Today, in the wake of ambitious outreach programs designed for 2022, video formats must be front and center. Audiences are trans-regional, intra-local, and commute/flow between communities, especially in the Bay Area. We are talking about millions of resident taxpayers affected by large changes in the next few years. 

The average procurement is geared towards the single city or purchasing department. Video creators also tend to favor these “straightforward” engagements, as the buyer is clearly defined and the audience is defined within geographical boundaries. This does not mirror life or the free-flowing condition of air/water in regions like the Bay Area. We need a new non-traditional way of defining and delivering on regional promises, thinking and acting big, etc. Goodsides is certain that video answers this call; the potential of video is limitless and moves faster than a city member can drive or fly to a particular locale.

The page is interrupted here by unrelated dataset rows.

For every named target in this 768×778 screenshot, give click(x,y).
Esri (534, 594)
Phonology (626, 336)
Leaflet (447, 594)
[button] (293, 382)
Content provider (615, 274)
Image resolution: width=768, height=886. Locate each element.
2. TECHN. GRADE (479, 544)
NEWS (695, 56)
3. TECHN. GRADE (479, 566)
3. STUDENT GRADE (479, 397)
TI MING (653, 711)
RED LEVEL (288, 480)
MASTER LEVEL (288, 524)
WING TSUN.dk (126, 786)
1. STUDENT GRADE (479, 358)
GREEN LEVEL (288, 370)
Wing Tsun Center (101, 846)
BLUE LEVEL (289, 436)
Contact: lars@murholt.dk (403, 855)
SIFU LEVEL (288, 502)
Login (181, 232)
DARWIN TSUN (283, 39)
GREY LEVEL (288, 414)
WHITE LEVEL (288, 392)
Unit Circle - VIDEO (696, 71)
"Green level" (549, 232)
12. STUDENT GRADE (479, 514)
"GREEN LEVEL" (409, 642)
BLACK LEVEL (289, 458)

After several hundred productions, one thing is clear: 

Simply having an awareness or attitude towards diversity and inclusion will not produce the desired results when conducting region-wide outreach.

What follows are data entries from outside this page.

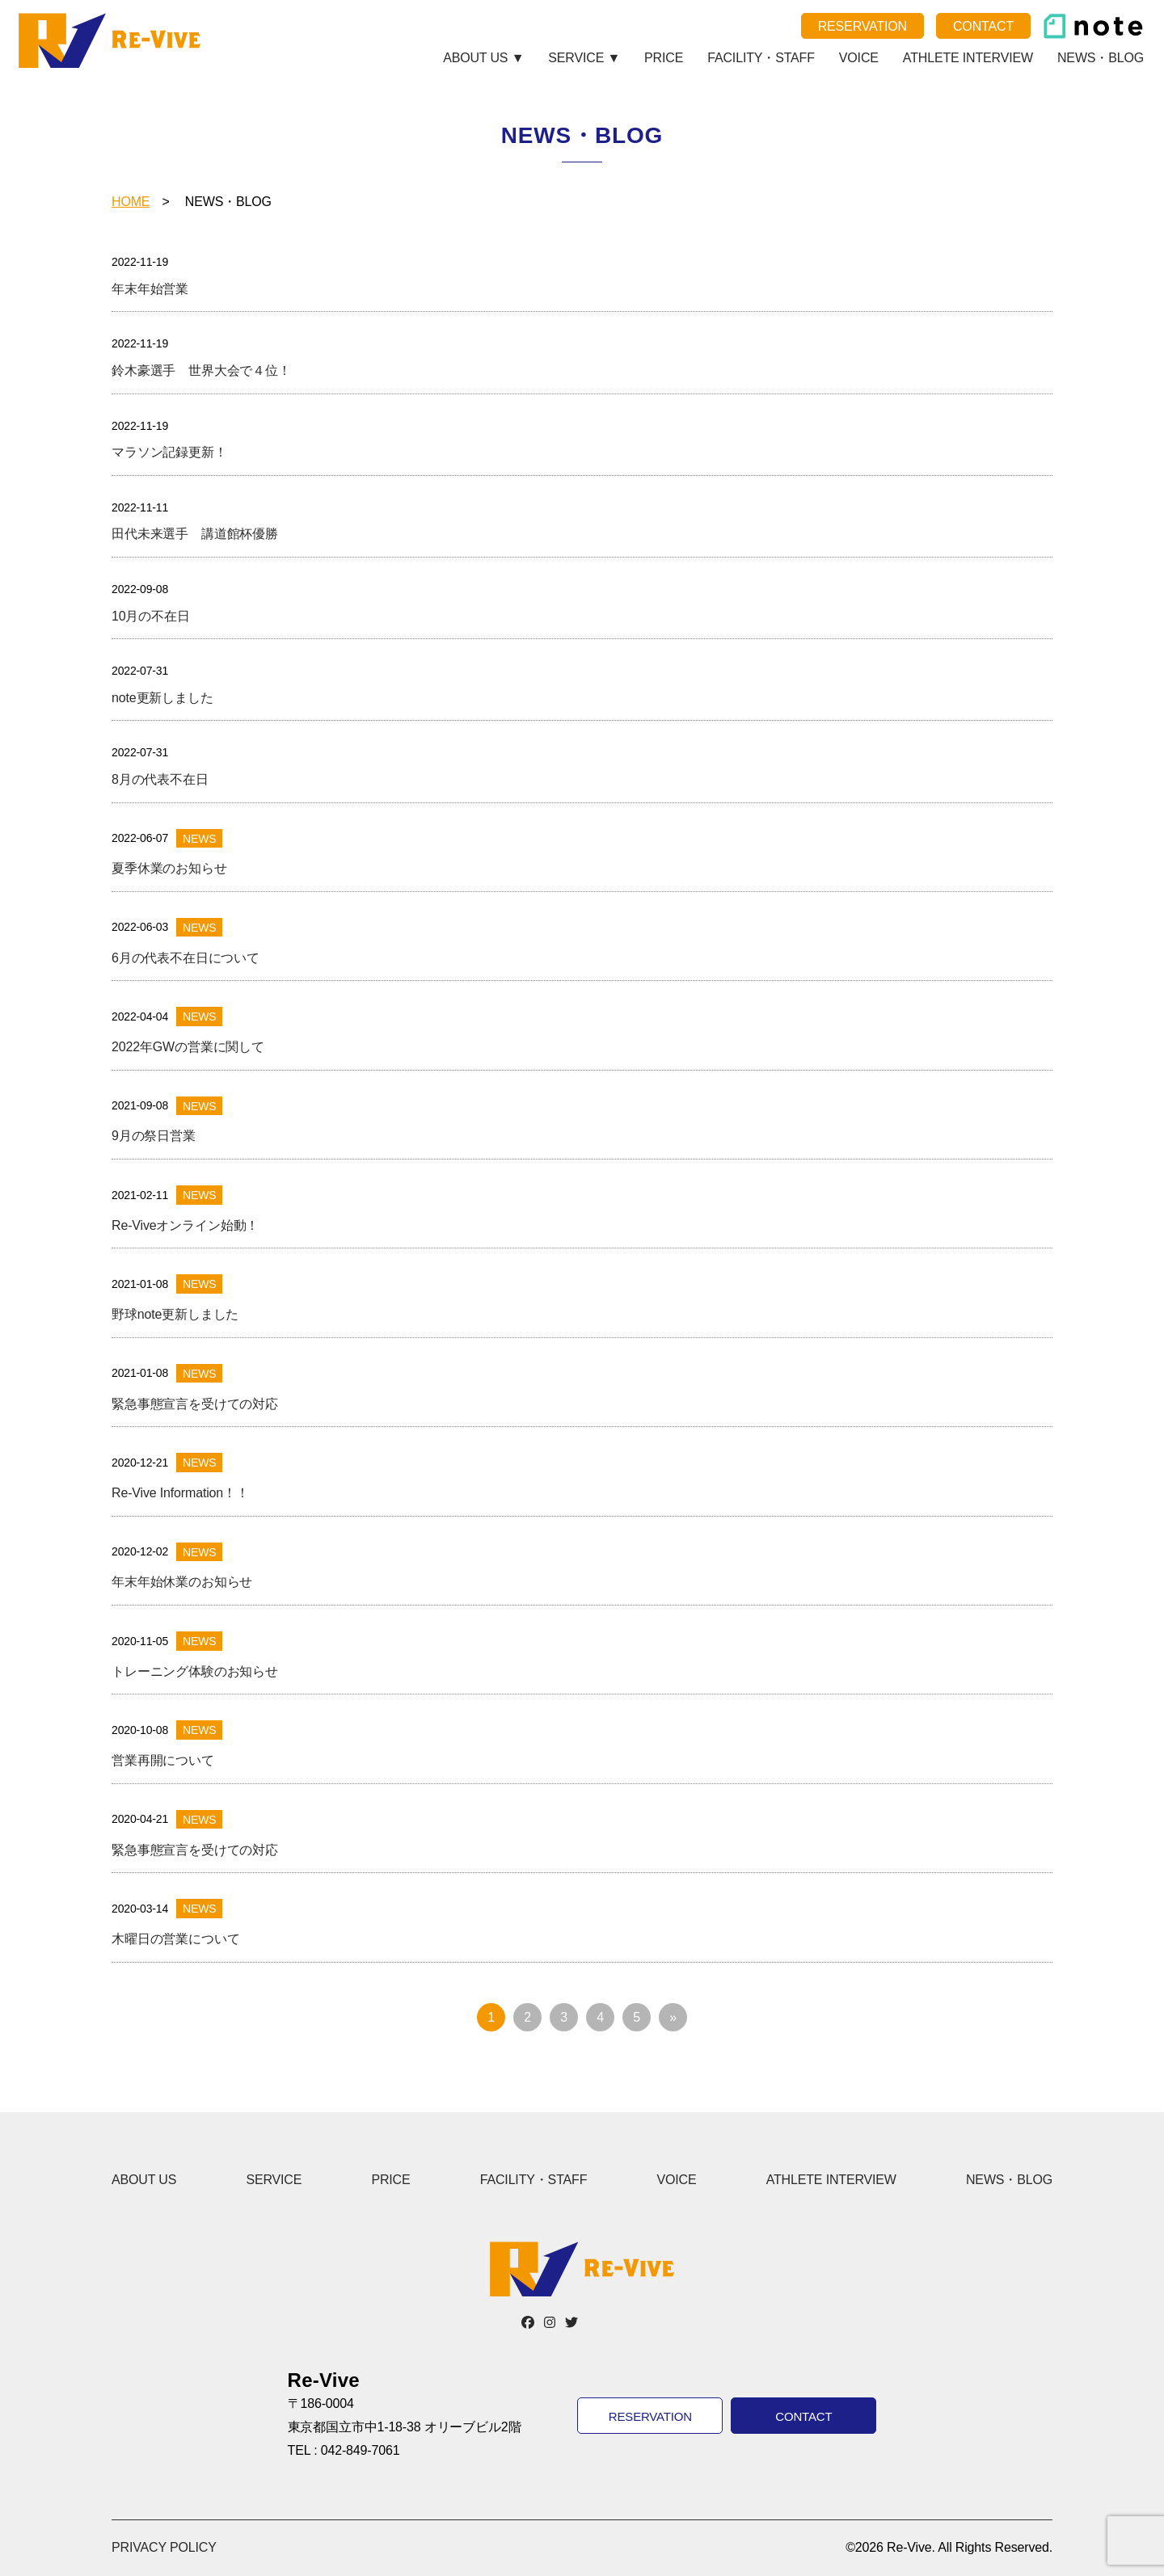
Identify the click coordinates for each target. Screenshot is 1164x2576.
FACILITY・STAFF (761, 58)
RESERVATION (862, 26)
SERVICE (274, 2180)
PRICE (663, 58)
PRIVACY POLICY (164, 2547)
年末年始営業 (150, 289)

We all have the intent to reach and meaningfully engage, but the outcome is not always as impressive/far-reaching. We see videos on DEI reach 100 viewers, while large productions on rebates or money-back promotions reach tens of thousands. We see specific neighborhood highlights and hyper-local videos (especially feel-good media) succeed while the regional ones flop even with more resources. 

There needs to be a standards body or group of industry leader(s) pushing the standard when it comes to outcomes across a large geographic area.

At Goodsides, we believe in asking the following (just a few examples):

  • What is the action or behavioral shift we’d like to see with the distribution of our media?
  • How are we creating a safe/welcoming environment with the curation of media assets?
  • How do we measure our success with inclusive-focused strategies?
  • How do we build trust as an advocate, contractor, video production team, and community insider/outsider (if applicable)? 
  • How do we motivate communities to participate in the process, since they’re the experts of their own situations?
  • How do we listen? Are interviews sufficient nowadays?

Productions are simply better when the above are considered. Better means that we are able to tackle issues or conflicts in a more rounded way, with fewer unknowns. It also translates into a relevant, cohesive message ready to be received.

Ideas and solutions that affect entire regions should come first, with specific sizzles designed to bridge communities together. Aerials and other production techniques should be used strategically to make communities feel “linked” and jointed (part of the same body). 

Other techniques used to bridge cities together include: highlighting water/air, interviewing 2-3 residents or organizers from across city borders, framing the video around a non-local event or phenomenon, transportation impacts across different stops, incorporating various 501c3 coalitions, etc. Agencies should also be engaging with renters differently from homeowners. Colorful signage, time sensitivity, and personal stories help with message distribution as well.